## Task instructions:
An exact copy of each line below is needed, with no images in it.

## Given data:
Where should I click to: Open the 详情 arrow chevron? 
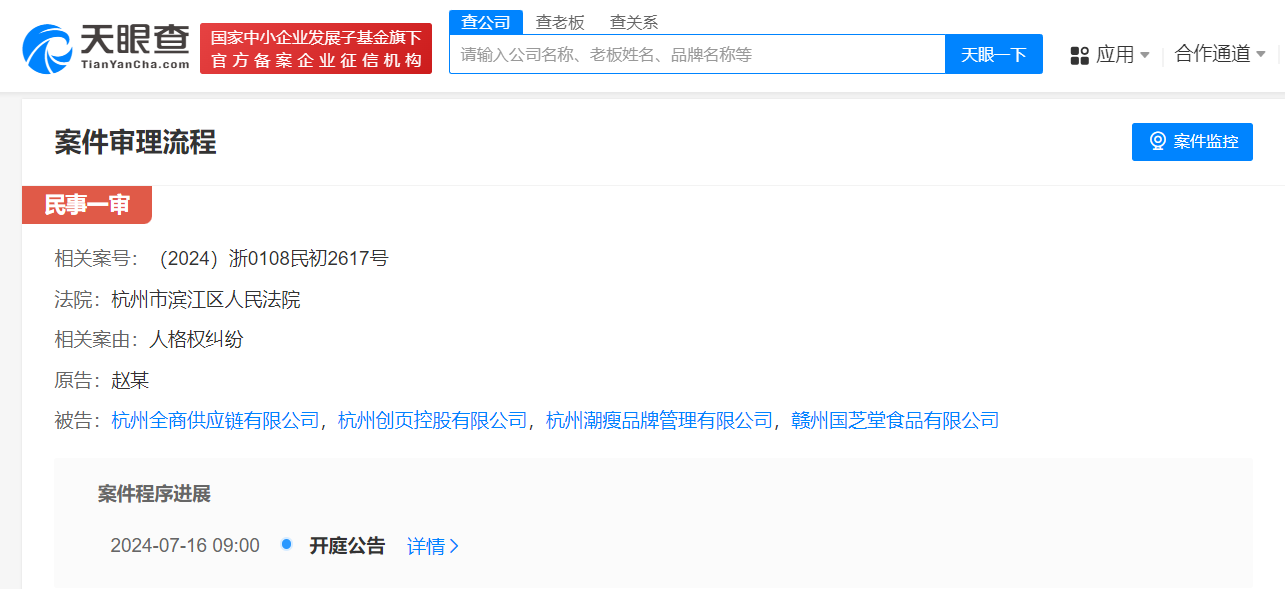[453, 546]
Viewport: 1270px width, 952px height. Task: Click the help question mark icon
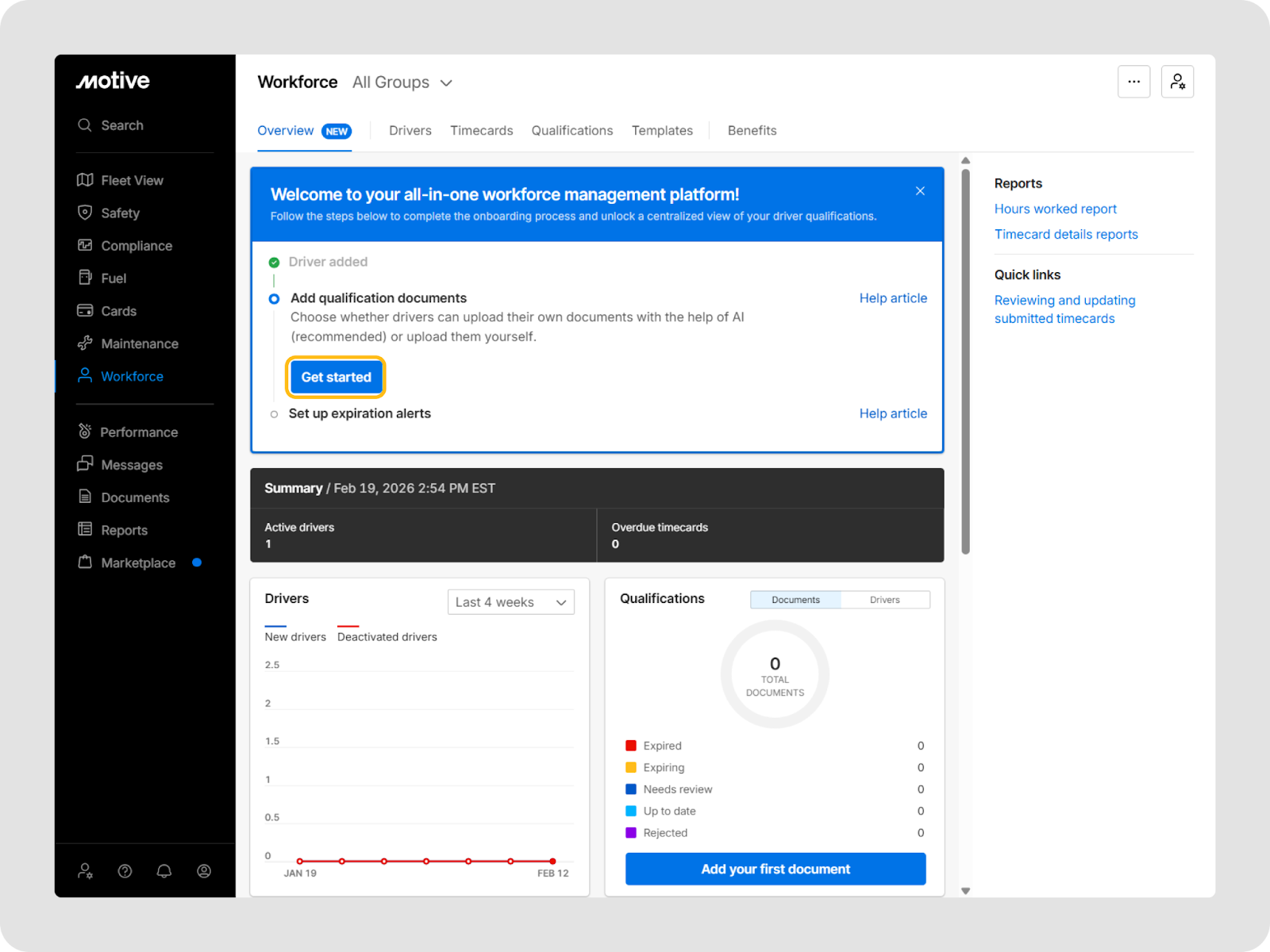pyautogui.click(x=125, y=871)
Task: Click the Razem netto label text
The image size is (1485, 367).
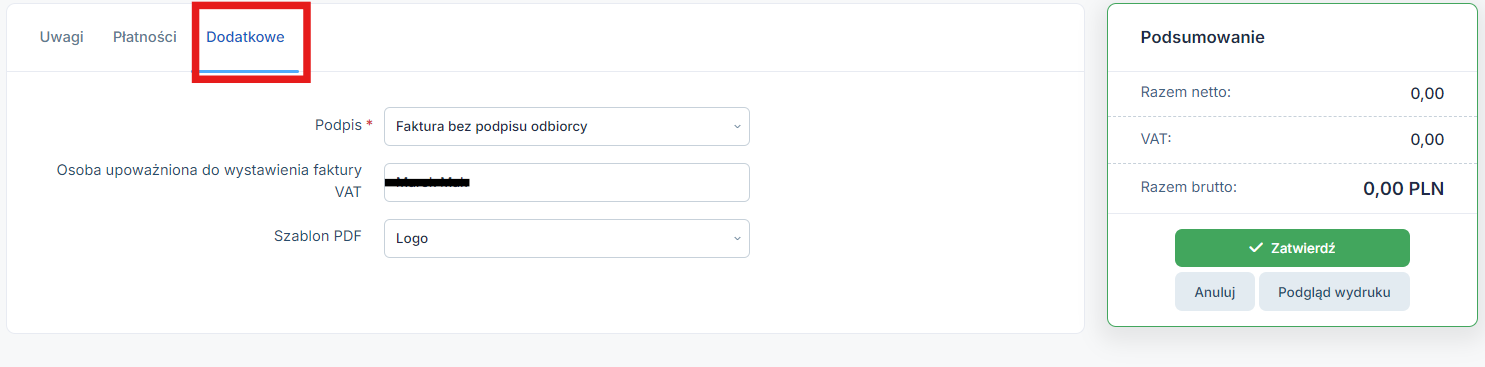Action: [x=1185, y=92]

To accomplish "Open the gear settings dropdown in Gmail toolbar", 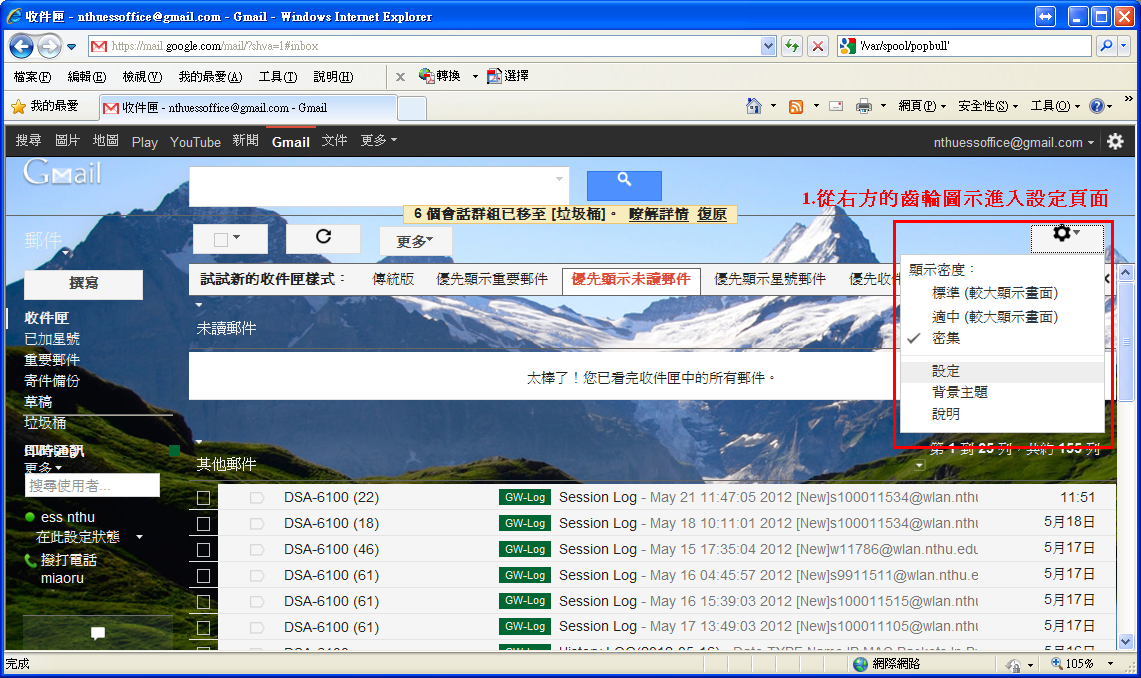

## Output of the exercise:
Where should I click to: Open the 详情 arrow chevron? 
[453, 546]
Viewport: 1270px width, 952px height. Task: Click the help question mark icon
pyautogui.click(x=125, y=871)
Task: Click the Razem netto label text
The image size is (1485, 367).
Action: [x=1185, y=92]

To accomplish "Open the gear settings dropdown in Gmail toolbar", 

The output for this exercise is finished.